Adjusting to life in Flatpackland

Author (Person)
Series Title
Series Details Vol.12, No.20, 24.5.06
Publication Date 24/05/2006
Content Type

By Rein F. Deer

Date: 24/05/06

Swedes believe they have invented the Perfect Society, and no one would dispute that the home of novelty pencil-holders is the very best place for the average Swede - Medelsvensson - to live.

Rich, famous, or vaguely interesting Swedes emigrated to London or Zurich a good 20 years ago, which incidentally explains why the Conservatives will never win enough votes to push out the Social Democrats.

Prime Minister Göran Persson has done his best to lure the tycoons back - for their millions, evidently, not their votes - by abolishing inheritance tax. But it's too late; the fish aren't biting.
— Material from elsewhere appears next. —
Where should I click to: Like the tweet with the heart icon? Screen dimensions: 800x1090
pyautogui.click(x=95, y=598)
On the other hand, the flow in the other direction has been lively. Sweden has for decades been the immigrant Shangri-La and nowadays a third of Sweden's 9 million people are genetically something other than Vikings.

The Paradise of the North contains snakes, however, some white, some black. Fringe movements such as Keep Sweden Swedish and The White Arian Resistance have now provoked something called SSP or SvartSkalle Partiet - literally the Black Noddle Party.
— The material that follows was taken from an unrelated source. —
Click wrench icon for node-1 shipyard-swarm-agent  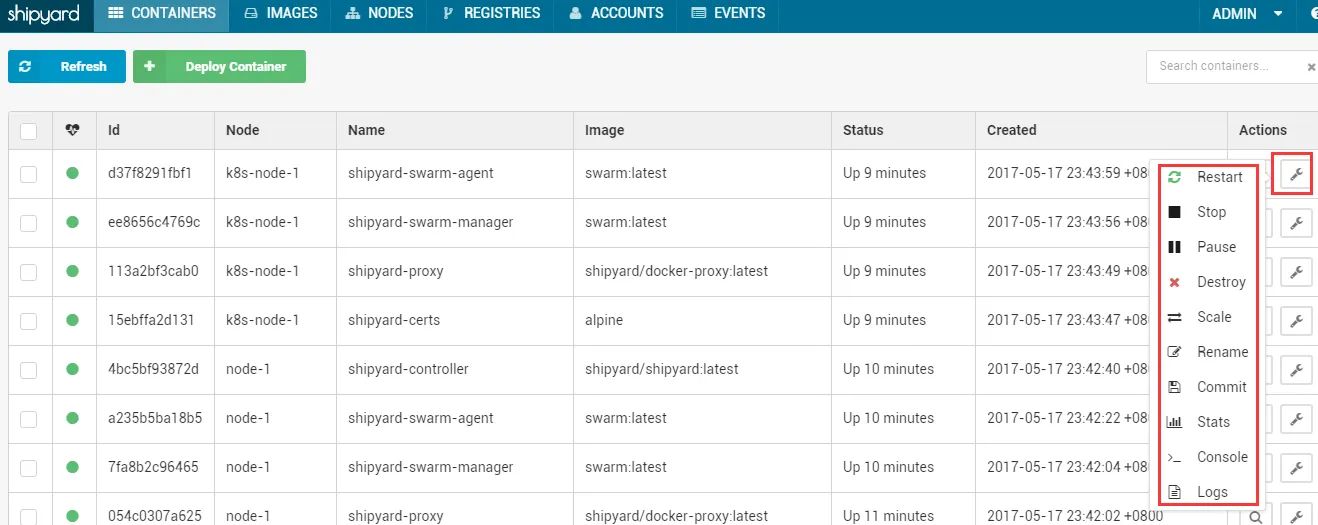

These pigmented immigrants with attitude claim their share of power. The party programme proposes a quota for aliens, three out of nine policemen, judges, ministers, diplomats, MPs and, of course, MEPs should have a dark face.

The founding fathers of the movement say they are as fed up with their coloured brothers and sisters exploiting the welfare state as they are with skinheads.

"We care, that's why we criticise." And do they criticise! They even fail to understand why a murderer should be released to play in a local theatre group. Or a serial killer get five years in a mental institution, but be allowed out for week-ends.

None of this is new in Flatpackland. It's just curious that it should be the new-look Swedes who complain about excessive tolerance, or customs such as the nanny-state fining homeowners if a thief has the misfortune to break his leg in a slippery courtyard while making his escape.

Nor do they get the logic of a girl inheriting from her parents after slicing them up. Why do dogs have spas and horses a hotel in Sweden? One has to wonder whether these new Swedes understand anything about their new home.

"We will teach feminists to cook and take proper care of their families," says the new party, completely unrepentant, proclaiming: "We want real jobs, not just helping in pizzerias and kebab dumps."

The Noddle Party promises to take Sweden from the "red-green capital-ridden centrally-controlled pseudo-communism" back to what they perceive as normality. This approach may explain why the party has not yet been able to register its name officially. Totalitarianism with a tweety-pie face is not going to take a challenge like this lying down.

Comment feature on Swedish society and a new Swedish party called SSP or SvartSkalle Partiet - literally the Black Noddle Party.